LAUSR

Abstract Cubic spinel lithium manganese oxide (LiMn2O4) has been able to attract a great deal of attention over the years as a promising cathode material for large-scale lithium-ion batteries. Here a facile hydrothermal route followed by solid state reaction is developed using as grown ultrafine α-MnO2 nanorods to prepare 1D LiMn2O4 with 10–50 nm diameters. To enhance the cathodic property of these nanorods, a unique synthesis technique of heat treatment is developed to grow 2D graphene oxide sheet enveloping 1D LiMn2O4 as interconnected framework. This nanocomposite 3D porous cathode exhibits a high specific charge capacity of 130 mAh g−1 at 0.05 C rate and Coulombic efficiency of ∼98% after 100 cycles in the potential window of 3.5 to 4.3 V vs Li/Li+ with promising initial charge capacity retention of ∼87%, and outstanding structural stability even after 100 cycles.
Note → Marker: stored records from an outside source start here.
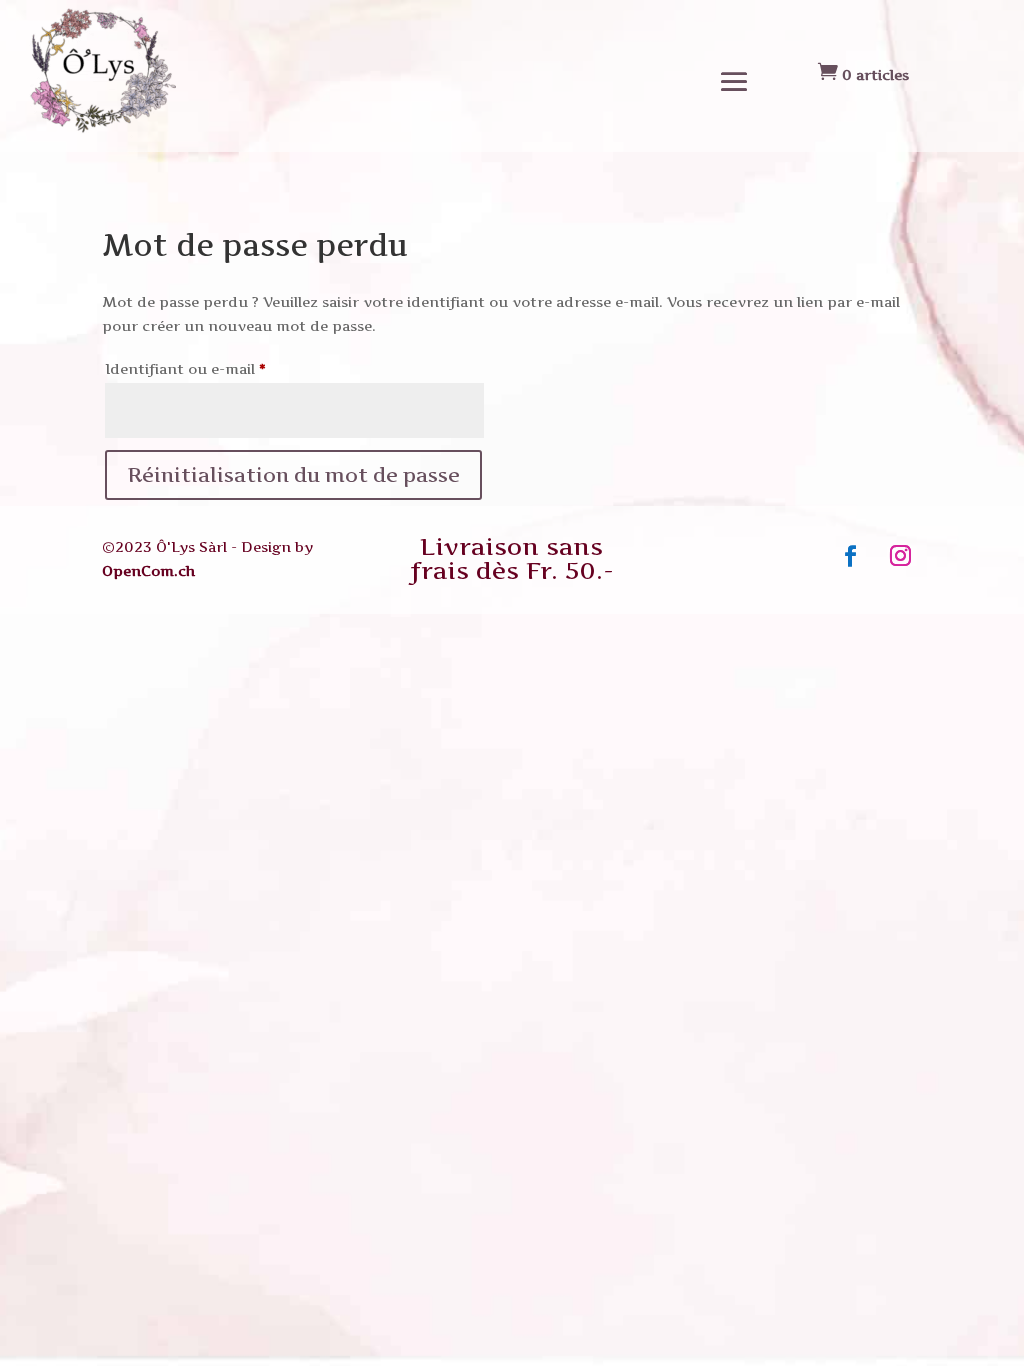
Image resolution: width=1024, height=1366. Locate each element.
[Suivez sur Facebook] (851, 556)
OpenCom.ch (148, 570)
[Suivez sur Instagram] (901, 556)
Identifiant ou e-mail (225, 368)
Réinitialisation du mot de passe (293, 475)
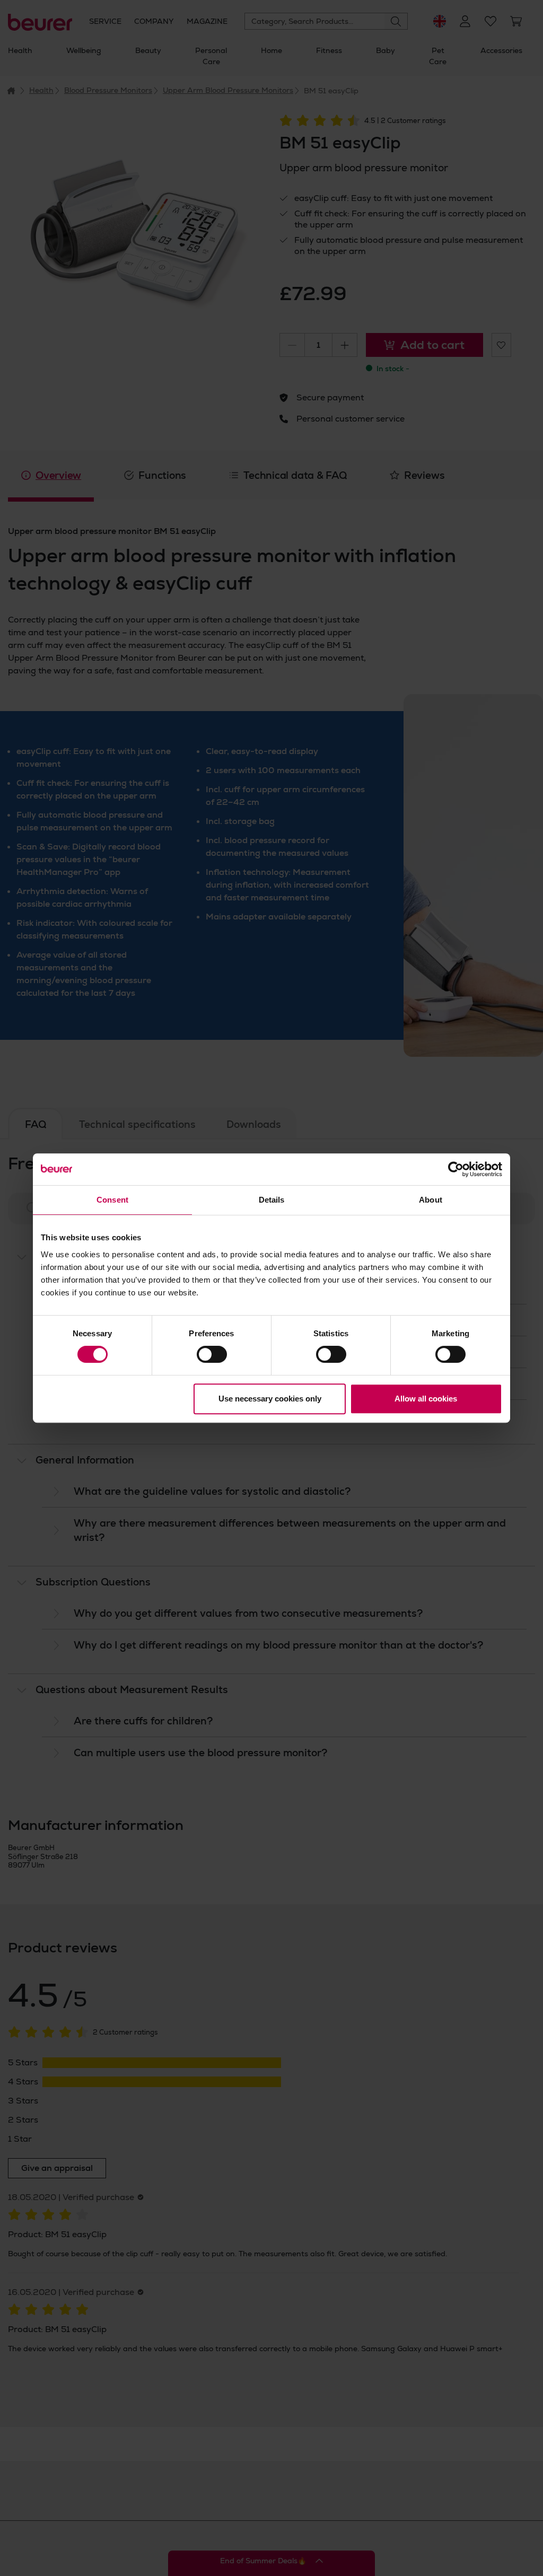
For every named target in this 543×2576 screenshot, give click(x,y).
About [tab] (430, 1199)
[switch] (212, 1354)
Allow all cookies (426, 1398)
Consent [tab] (112, 1199)
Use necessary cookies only (269, 1398)
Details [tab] (272, 1199)
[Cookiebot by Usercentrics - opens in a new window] (455, 1169)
Enhancement in the lithiation and de-lithiation processes leading to improved performance is likely to have its origin in the 2D conducting graphene oxide sheets. It allows for decreasing the Mn dissolution, improve the electron conductivity and reduce the Li-ion path diffusion inside the favourable morphology and crystallinity of the ultrafine 1D LiMn2O4 nanorods, giving rise to a promising cathode nanocomposite.